Earlier measures: Rs.1,92,000 crore
Tranche 1: Rs.5,94,550 crore
Tranche 2: Rs.3,10,000 crore
Tranche 3: Rs.1,50,000 crore
Tranche 4+5: Rs.48,100 crore
RBI measures: Rs.8,01,603 crore
Total: Rs.20,97,053 crore
“India will emerge stronger from the crisis” – Finance minister
Last tranche of stimulus package offers succour to India Inc; props up healthcare and education
The economic stimulus is intended to provide relief during the COVID-19 outbreak and the consequent nationwide lockdown.

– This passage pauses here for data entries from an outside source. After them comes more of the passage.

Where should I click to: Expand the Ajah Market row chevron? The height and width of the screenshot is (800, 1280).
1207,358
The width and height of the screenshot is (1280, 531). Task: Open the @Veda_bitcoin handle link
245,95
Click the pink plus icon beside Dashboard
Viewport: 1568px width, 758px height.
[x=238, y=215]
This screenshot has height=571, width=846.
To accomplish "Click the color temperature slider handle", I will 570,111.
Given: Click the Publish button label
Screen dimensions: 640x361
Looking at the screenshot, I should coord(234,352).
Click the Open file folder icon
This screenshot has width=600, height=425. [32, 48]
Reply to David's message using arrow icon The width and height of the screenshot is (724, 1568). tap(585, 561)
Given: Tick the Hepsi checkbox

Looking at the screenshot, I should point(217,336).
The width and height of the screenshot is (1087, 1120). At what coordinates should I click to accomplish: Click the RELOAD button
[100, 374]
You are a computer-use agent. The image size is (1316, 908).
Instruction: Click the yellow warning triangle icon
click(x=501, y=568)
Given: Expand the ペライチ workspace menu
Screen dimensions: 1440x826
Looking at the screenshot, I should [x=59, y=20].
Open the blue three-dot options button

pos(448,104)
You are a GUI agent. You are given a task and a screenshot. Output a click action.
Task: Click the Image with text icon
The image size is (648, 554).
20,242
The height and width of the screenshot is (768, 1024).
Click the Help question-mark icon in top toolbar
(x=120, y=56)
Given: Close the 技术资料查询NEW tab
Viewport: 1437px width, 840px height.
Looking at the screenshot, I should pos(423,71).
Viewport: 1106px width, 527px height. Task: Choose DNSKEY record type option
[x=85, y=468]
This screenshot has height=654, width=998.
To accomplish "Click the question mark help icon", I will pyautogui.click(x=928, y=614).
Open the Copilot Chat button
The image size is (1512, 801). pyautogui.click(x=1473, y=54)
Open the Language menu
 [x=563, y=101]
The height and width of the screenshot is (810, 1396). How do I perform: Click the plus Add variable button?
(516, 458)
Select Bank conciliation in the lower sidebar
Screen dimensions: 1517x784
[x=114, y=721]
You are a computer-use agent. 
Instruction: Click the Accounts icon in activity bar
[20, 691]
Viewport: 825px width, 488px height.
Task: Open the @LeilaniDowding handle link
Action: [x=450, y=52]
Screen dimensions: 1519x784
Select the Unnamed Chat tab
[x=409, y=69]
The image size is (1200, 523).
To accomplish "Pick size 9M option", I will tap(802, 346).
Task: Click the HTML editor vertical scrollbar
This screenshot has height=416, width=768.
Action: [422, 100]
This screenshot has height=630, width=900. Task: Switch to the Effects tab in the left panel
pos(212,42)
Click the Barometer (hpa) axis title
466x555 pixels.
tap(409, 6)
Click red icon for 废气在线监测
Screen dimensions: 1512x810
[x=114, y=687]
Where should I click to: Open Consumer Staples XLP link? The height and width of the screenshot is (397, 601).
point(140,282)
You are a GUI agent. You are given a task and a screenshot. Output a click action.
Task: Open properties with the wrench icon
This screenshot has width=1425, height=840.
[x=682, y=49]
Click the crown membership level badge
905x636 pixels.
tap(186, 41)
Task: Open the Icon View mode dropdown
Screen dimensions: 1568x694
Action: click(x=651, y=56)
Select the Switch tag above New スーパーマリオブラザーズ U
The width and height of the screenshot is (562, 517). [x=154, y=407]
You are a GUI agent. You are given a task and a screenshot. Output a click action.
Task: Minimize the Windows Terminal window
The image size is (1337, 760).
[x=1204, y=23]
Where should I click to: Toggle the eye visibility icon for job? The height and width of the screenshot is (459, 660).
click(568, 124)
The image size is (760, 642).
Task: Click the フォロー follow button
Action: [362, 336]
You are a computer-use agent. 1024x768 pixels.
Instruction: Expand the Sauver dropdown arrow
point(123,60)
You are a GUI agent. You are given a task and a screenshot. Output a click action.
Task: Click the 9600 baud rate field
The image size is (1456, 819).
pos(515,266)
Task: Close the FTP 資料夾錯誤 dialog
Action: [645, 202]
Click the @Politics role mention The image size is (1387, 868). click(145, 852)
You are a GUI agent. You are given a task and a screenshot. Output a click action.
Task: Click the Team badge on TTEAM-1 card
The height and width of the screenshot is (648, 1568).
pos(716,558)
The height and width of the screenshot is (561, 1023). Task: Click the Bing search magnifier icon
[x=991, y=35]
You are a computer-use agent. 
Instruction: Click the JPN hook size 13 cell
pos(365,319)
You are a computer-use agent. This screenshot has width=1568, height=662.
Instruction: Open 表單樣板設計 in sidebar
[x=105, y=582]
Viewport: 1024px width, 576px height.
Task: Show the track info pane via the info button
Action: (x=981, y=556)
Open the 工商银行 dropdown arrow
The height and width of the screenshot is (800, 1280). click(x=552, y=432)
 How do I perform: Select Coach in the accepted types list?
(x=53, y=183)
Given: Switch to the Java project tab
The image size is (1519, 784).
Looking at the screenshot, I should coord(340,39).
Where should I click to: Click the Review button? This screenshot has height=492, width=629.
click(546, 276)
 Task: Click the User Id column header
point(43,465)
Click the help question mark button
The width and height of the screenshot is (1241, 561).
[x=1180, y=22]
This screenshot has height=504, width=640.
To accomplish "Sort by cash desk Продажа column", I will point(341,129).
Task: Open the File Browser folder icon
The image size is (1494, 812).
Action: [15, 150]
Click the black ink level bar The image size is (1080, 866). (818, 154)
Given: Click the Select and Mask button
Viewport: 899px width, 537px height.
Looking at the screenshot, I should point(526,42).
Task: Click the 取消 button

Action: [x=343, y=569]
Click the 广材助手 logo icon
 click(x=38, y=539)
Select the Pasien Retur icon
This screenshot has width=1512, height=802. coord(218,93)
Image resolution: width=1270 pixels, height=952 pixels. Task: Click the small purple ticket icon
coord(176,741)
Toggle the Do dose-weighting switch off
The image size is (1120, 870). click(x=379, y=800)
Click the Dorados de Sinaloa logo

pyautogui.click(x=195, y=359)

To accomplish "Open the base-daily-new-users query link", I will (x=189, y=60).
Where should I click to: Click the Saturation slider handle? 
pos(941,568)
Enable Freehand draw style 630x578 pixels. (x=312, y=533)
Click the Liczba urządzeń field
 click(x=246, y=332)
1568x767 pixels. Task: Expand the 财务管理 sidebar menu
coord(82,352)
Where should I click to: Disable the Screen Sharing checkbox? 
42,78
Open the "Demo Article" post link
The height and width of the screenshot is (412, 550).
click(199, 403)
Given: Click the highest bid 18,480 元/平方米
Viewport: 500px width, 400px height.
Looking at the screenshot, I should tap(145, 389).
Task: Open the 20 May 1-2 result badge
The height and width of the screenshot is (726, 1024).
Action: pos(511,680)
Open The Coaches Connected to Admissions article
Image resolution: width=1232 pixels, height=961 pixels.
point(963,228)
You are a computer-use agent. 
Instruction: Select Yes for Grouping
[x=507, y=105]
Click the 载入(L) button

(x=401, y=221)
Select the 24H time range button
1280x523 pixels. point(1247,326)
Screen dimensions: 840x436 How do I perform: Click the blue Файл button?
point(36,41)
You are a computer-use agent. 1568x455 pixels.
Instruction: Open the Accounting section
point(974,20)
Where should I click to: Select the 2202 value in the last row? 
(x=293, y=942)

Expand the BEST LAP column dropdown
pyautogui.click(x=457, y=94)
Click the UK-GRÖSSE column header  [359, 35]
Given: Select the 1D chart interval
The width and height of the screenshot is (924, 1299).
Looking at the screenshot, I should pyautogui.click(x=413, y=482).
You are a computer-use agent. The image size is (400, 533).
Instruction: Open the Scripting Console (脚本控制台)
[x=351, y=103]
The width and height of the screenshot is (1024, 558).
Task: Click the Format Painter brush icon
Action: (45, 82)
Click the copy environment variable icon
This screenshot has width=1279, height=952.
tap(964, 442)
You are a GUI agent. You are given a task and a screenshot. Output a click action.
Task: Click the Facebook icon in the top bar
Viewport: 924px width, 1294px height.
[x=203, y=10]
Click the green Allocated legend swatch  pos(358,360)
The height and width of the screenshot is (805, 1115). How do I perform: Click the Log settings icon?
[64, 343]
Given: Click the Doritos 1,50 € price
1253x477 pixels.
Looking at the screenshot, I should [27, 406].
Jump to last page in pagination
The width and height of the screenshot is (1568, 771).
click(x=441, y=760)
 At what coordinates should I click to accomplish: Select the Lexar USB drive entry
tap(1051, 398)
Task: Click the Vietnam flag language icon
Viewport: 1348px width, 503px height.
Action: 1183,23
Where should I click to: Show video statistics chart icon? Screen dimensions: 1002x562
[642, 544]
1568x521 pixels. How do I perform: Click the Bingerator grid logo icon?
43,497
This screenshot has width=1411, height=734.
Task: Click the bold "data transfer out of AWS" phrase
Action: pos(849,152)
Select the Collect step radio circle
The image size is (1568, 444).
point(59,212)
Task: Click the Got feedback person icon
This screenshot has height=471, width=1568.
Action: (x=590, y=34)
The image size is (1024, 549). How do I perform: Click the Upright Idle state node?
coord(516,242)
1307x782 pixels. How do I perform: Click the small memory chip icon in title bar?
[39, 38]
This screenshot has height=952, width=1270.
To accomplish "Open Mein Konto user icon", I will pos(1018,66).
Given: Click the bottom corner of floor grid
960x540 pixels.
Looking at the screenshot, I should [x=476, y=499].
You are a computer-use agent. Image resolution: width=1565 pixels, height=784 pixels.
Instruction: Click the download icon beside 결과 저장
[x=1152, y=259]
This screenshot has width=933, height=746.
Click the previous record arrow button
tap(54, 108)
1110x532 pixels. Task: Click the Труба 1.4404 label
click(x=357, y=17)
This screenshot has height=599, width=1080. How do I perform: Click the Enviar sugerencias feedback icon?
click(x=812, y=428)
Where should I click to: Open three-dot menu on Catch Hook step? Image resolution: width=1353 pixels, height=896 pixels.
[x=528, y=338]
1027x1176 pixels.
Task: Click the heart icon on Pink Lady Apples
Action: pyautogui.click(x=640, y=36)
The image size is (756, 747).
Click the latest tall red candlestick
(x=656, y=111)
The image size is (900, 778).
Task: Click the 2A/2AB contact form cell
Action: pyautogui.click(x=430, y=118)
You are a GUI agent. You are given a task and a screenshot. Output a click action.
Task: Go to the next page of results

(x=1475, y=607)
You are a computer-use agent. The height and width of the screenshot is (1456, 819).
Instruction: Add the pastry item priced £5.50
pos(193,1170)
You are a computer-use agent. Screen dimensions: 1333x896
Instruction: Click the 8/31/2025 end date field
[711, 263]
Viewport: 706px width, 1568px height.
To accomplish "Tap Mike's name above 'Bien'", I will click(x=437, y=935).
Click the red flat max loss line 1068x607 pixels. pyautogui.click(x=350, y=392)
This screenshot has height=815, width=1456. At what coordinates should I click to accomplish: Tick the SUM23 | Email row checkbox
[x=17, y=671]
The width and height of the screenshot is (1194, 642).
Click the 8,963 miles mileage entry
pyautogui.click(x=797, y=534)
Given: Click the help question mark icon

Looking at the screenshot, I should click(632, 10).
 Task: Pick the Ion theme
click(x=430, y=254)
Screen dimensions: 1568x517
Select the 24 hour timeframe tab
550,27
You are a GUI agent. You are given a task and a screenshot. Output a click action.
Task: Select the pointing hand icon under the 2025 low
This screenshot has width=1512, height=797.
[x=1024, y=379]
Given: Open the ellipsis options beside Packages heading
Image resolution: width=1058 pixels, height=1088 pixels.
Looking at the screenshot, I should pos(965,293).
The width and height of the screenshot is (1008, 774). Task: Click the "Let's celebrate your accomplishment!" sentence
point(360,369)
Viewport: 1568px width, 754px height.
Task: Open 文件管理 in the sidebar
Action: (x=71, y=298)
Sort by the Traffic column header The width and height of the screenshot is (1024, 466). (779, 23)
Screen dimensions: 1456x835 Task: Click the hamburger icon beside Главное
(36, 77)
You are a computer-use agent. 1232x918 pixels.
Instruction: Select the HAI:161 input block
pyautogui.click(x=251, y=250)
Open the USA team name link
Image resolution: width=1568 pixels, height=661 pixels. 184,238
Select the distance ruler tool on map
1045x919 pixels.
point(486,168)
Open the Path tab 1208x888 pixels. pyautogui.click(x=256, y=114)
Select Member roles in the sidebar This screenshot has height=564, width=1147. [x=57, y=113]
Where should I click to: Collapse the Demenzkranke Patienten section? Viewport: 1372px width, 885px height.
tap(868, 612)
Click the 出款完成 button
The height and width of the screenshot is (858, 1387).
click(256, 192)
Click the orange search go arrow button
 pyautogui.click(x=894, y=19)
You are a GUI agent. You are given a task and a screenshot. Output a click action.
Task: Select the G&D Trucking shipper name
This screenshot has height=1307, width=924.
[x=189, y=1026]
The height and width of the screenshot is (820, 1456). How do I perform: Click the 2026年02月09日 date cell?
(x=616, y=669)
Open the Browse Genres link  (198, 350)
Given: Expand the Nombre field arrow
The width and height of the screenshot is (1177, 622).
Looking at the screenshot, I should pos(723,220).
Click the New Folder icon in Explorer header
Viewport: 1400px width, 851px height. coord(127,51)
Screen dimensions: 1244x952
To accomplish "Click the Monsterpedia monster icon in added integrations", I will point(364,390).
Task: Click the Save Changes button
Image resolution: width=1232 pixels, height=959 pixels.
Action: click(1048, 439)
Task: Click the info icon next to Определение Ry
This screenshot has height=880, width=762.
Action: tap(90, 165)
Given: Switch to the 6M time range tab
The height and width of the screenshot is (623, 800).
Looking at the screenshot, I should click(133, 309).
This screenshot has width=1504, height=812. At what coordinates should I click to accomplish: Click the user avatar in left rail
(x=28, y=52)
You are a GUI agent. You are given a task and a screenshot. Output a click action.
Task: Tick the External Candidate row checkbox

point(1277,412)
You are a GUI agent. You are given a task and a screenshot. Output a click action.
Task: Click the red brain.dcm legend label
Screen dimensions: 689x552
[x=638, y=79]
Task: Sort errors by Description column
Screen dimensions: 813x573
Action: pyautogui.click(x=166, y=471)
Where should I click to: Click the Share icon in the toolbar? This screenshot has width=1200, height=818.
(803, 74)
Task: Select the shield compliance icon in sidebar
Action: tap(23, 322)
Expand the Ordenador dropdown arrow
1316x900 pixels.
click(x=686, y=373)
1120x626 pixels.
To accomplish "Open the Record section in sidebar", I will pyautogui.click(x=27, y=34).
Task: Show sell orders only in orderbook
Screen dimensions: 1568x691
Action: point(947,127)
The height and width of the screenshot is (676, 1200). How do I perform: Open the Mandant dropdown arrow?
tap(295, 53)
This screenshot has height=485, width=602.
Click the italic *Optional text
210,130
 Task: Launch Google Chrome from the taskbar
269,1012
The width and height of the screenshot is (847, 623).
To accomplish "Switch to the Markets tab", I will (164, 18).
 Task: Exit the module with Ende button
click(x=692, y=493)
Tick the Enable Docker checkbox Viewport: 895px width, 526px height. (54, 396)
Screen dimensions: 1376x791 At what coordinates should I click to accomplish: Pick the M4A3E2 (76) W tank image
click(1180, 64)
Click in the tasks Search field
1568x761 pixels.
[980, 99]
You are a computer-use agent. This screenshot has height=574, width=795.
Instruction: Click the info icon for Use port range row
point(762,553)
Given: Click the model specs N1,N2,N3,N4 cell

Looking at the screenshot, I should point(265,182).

We hope the implementation of these steps are done within this crisis period to help the businesses across various industries get back on their feet in the quickest possible time, given the challenges of social distancing and safety norms being stipulated by the government and local authorities.
We are hopeful that this tough time will also pass and bring more opportunity for growth for our economy.